Preferably, data is transferred from the cameras via video using either an analog or a digital control and transfer system. For ease of integration and signal compatibility with MR, each camera preferably uses USB compatible signaling, although other signaling methods known in the art are possible. USB uses a pair of differential signaling wires, with signal differences of up to 3.6 V in full speed mode. The 12 Mbit rate changes state every 83 ns. The clock rate will not interfere with the center-frequency of high-field MRI. Further, a rapidly switching gradient, for example with low resolution Echo-planar imaging (EPI), switches about 7,500 times slower, every 0.6 ms. Full speed USB has enough bandwidth to transfer Quarter Common Intermediate Format (QCIF) frames at 60 frames per second, giving a time resolution of 16.7 ms. USB, unlike IEEE-1394, does not support native device synchronization. Therefore, each camera is preferably placed on a separate USB controller, with software synchronization performed by a calculation device. In an alternative embodiment, IEEE-1394 communication may be used. IEEE-1394 uses two differential signal pairs, and may run at 100, 200 or 400 MHz. One may be selected to avoid main carrier frequency crosstalk at any field strength. IEEE-1394's increased bandwidth allows higher resolution imaging while maintaining a high frame rate. In another embodiment, analog video signaling using either the NTSC or PAL video formats may be used by the camera(s). The calculation device then uses a frame grabbing device in order to digitize each image.

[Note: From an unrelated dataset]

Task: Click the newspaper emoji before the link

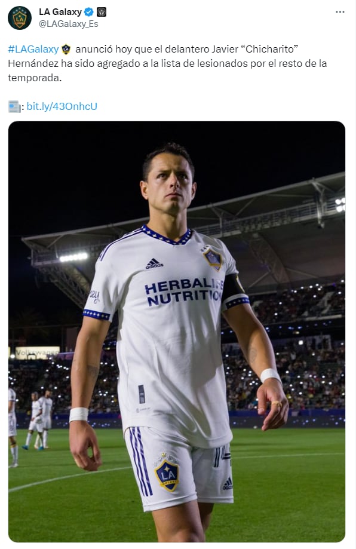Action: (14, 106)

Cabling is preferably made using three sets of copper core aluminum shielded twisted pair wiring. Shielded twisted pair offers great magnetic coupling rejection and low loss up through several MHz. In an alternate embodiment, coaxial or triaxial cables are used, which could further be RF choked by cutting the outer shield bridging it to the inner shield at λ/4 intervals.

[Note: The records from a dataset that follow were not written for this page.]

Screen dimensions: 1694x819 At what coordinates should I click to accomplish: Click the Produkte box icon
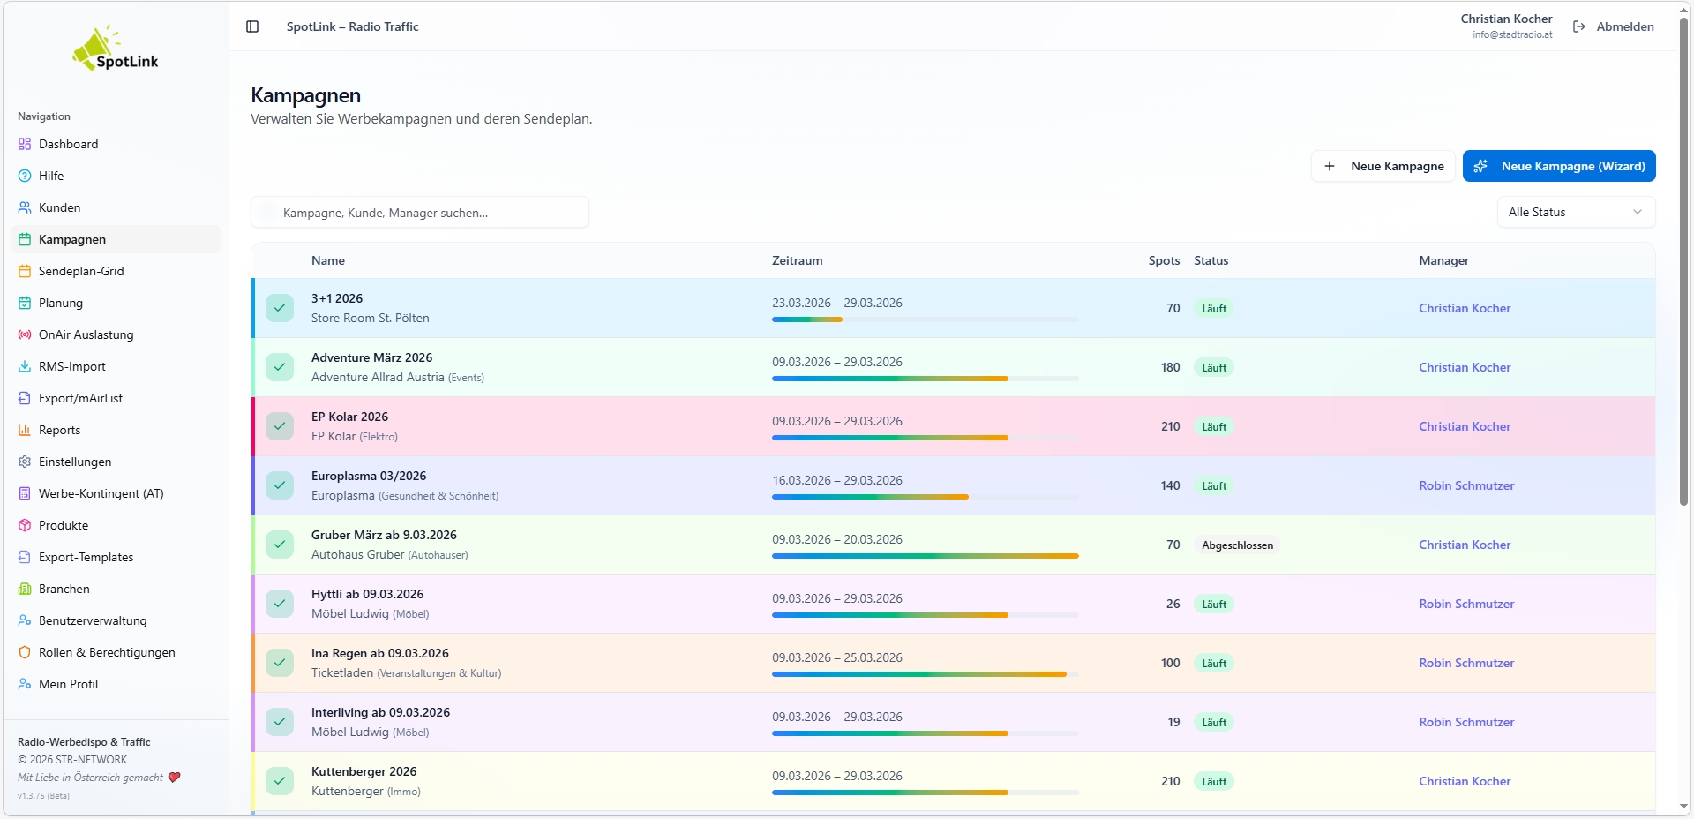coord(25,525)
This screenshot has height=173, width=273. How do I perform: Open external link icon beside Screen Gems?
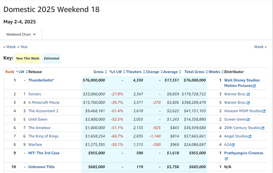pos(248,120)

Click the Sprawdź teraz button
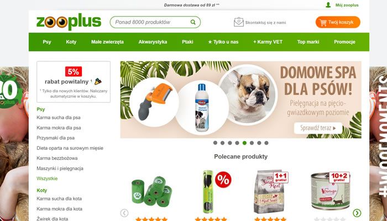pyautogui.click(x=318, y=128)

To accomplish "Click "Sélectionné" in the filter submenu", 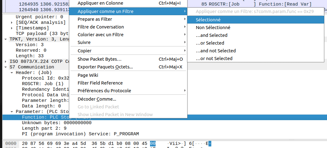I will click(208, 20).
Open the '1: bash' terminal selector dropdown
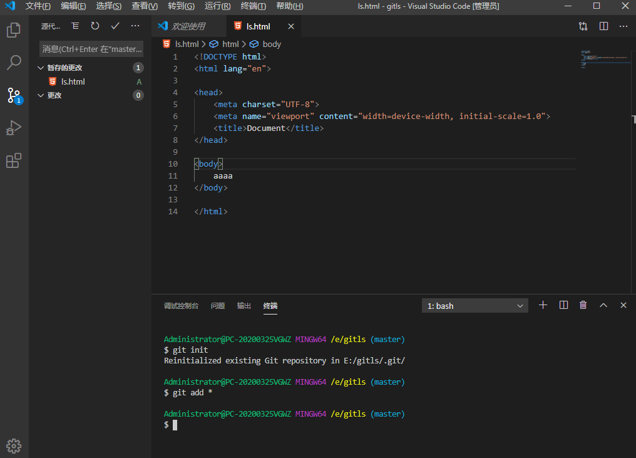This screenshot has width=636, height=458. [475, 306]
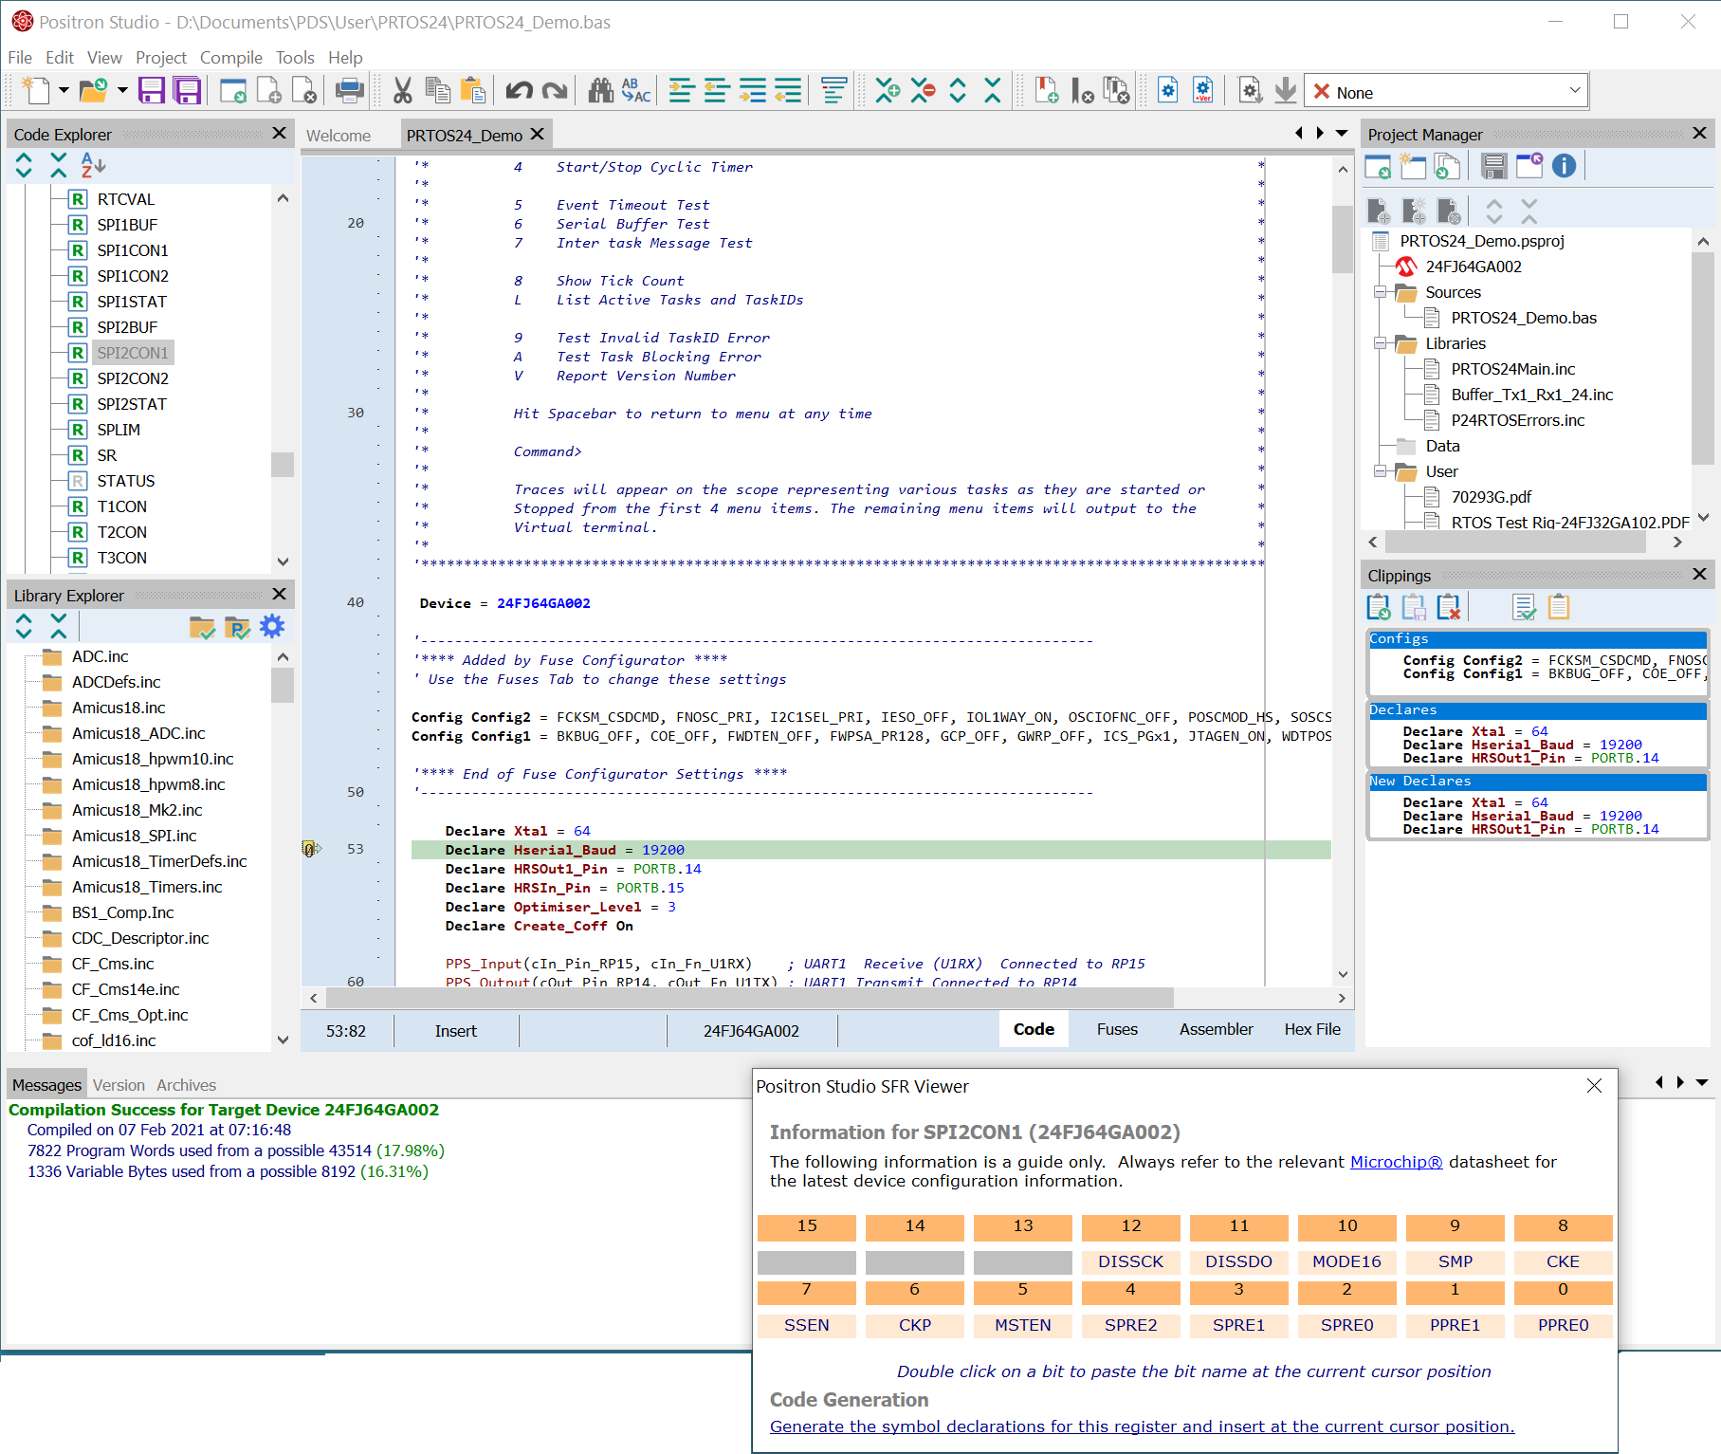The width and height of the screenshot is (1721, 1454).
Task: Click the Generate symbol declarations link
Action: 1142,1426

Although the differential signaling on the twisted-pair wires will reject most coupling from the switching of the B1 field, additional circuit protection is still warranted to avoid damage to either the camera's or a data reception port from induced transient signals. FIG. 2 shows a simplified line conditioning and voltage protection circuit diagram for a stereo camera system according to the present invention. Passive common-mode chokes 210 are preferably installed between the differential signaling pairs 220 of the communication cabling 230 in order to reject common mode noise, without perturbing the differential signal. Due to the choke's inductance, it is preferably used on the near end of the line, rather than in the magnet's bore. The relatively low clock rate of full speed USB allows the use of inline ceramic resistors 240 and aluminum capacitors 250 for electromagnetic interference (EMI) noise filtering, electrostatic discharge (ESD) protection, and line termination, and is available in a small IC package from a number of manufacturers. Further over-voltage protection may be provided by low voltage polymer dual-rail clamps 260, an ultra low capacitance version of the clamping diode. Finally, should spurious noise spikes enter the line, both protocols can handle single and double bit errors via cyclical redundancy checks (CRCs), and can re-request corrupted or lost packets.

An alternate embodiment uses optical transmission lines. In this embodiment, an optocoupler converts the electronic video signal into optical signals as close to the camera as possible in order to avoid interferences between the video feed and the MR scanner. Another optocoupler exists at the far end of the optical fiber line, which converts the optical signaling back to electrical signal for the calculation device.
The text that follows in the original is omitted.